When I opened the door, the world folded inward, twisting into light and noise and something that smelled faintly like chalk dust and old varnish.
Then—silence.
I blinked, and suddenly my hands were small again. The desk in front of me was enormous, carved from polished oak, its surface covered in etched initials that I'd never quite had the courage to claim as my own. My sleeves hung loose and child-sized. My boots barely brushed the floor.
No—not barely. They didn't touch at all.
I looked down at my legs, my stubby fingers, the faint scab on my right knuckle. Six years old. Somehow, the dream—or memory—had forced me into an imitation of my younger self.
I didn't have to guess where I was. The old classroom at Marr's Central Military Academy for Progeny of Service. Room C-7. The one with the cracked window that never closed all the way, letting in the sound of the training fields outside.
"Okay, class," came a flat, grating voice.
"Today's lesson is on aura."
I didn't need to turn my head. I could already picture her: Mrs. Conwell, hunched over her lectern, eternally wrapped in that same beige shawl that looked like it had been stolen from a grandmother and never washed again. Her tone was so monotonous that I wondered if the woman had ever smiled in her entire life.
And then it hit me—this was still a dream. My own memory, reconstructed through whatever nightmare architecture was twisting itself around me. Which meant every word out of her mouth was technically me parroting her lines.
That didn't make it any less boring.
"Aura," she continued, pacing slowly in front of the class, "is the visual manifestation of one's internal alignment. A reflection of your moral core and spiritual resonance. Every person has one, even children. Especially children."
Around me, my classmates straightened in their seats.
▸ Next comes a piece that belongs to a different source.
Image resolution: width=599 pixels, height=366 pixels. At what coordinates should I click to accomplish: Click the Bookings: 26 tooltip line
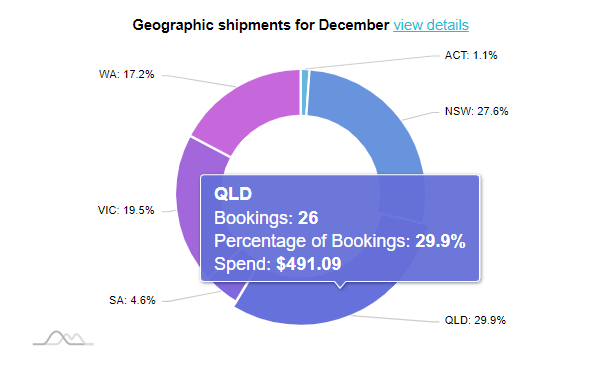pyautogui.click(x=266, y=218)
I recognized them all—faces from decades past. Soren, who used to eat chalk. Emy, who cried whenever drills started. Even Micah, who would one day die during training at the border.
I swallowed hard. The memory didn't care that I knew their fates. It forced me to watch anyway.
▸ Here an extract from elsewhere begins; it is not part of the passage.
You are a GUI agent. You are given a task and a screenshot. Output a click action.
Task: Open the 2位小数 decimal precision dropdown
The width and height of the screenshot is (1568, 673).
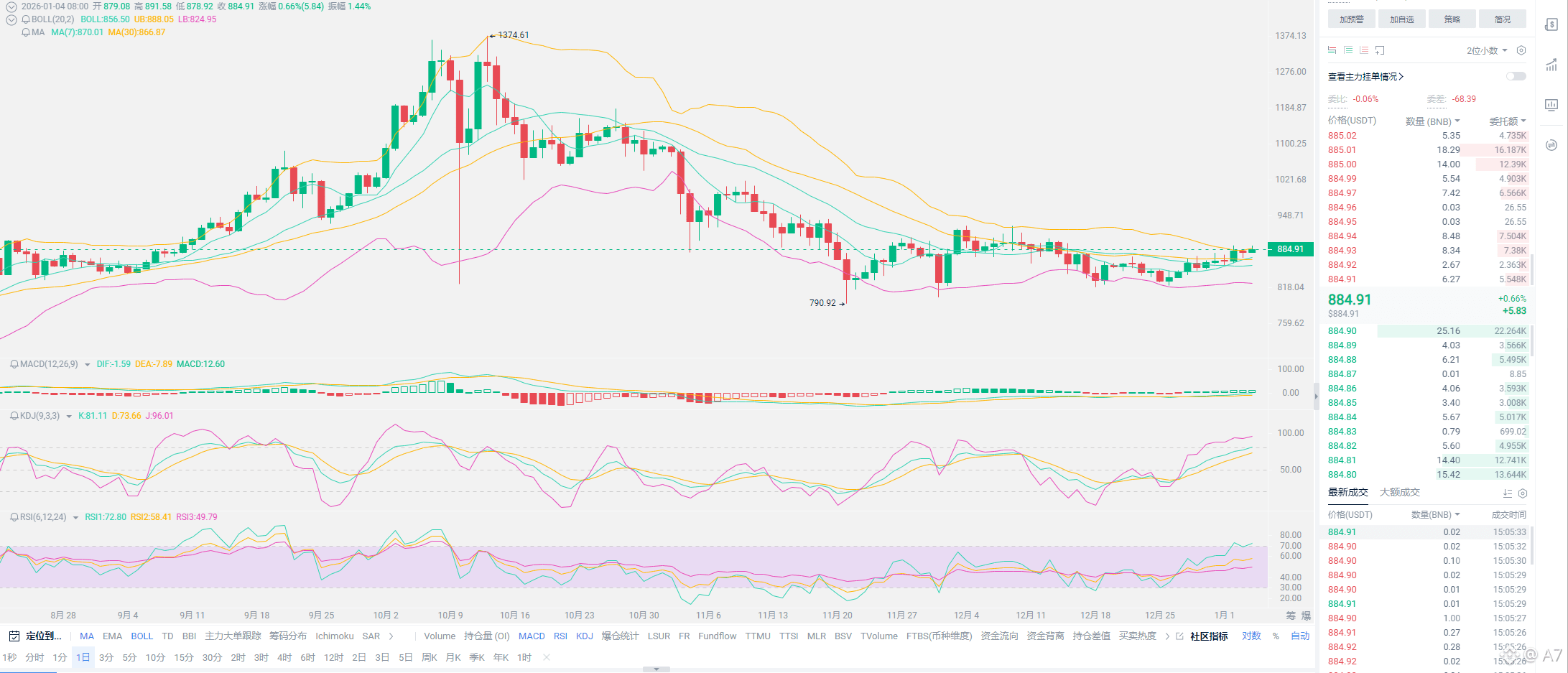pos(1487,50)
Mrs. Conwell tapped the chalkboard with her stick. "A white aura represents one who follows the forces of law. A black aura, one who aligns with chaos. From there, actions—deeds—mix the colors. My own, for example, is pale blue. That signifies that I follow order but contain limited… 'SIN' in my system."
The class murmured in mild fascination. I rolled my eyes so hard I thought they might vanish into my skull.
Right. SIN.
The great acronym that was meant to terrify children. Spiritually Infected Notion, or Systemic Internal Nox, depending on which propagandist was teaching that week. Either way, the truth was simpler: miasma. Raw, ambient mana. The power that saturated the world, and the same thing we were forbidden to touch until our so-called "awakening day."
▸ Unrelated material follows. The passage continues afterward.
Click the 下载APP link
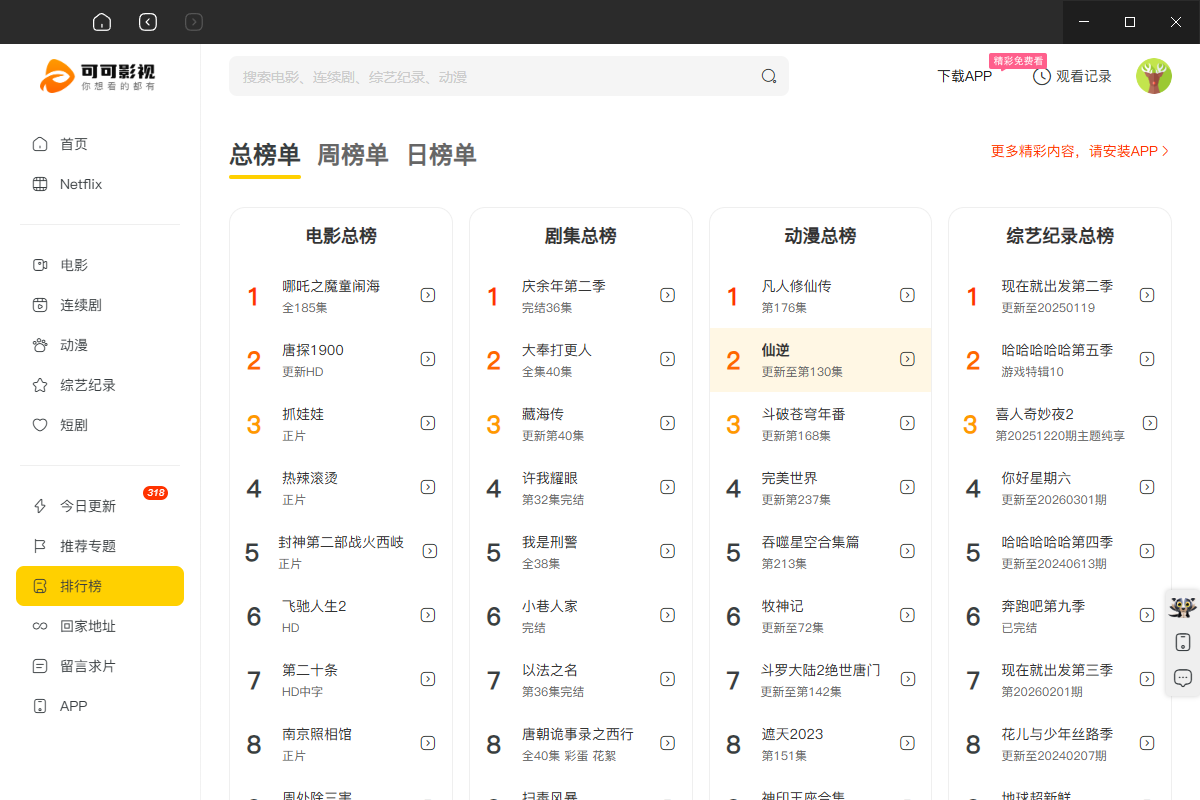The width and height of the screenshot is (1200, 800). 963,76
Marr liked to make it sound evil—corruptive. It kept us obedient.
I counted under my breath. "Three… two… one…"
The wall exploded.
The chalkboard cracked clean in half, the flag of Marr tore off its mounting, and a ripple of silent terror swept through the room.
I didn't even flinch.
"Mrs. Conwell."
My mother's voice was the kind that could stop a war mid-charge. It was calm. Too calm.
"I told you," Juliet Duarte said as she stepped through the smoke, ears twitching with restrained irritation, "not to use that word in a classroom with my son."
The sight of her, even as a dream echo, made my chest tighten. The long white hair, the red eyes, the faint shimmer of her sanguine aura bleeding into the room like firelight through glass. Even at her most composed, Juliet looked dangerous. Regal. Unshakeable.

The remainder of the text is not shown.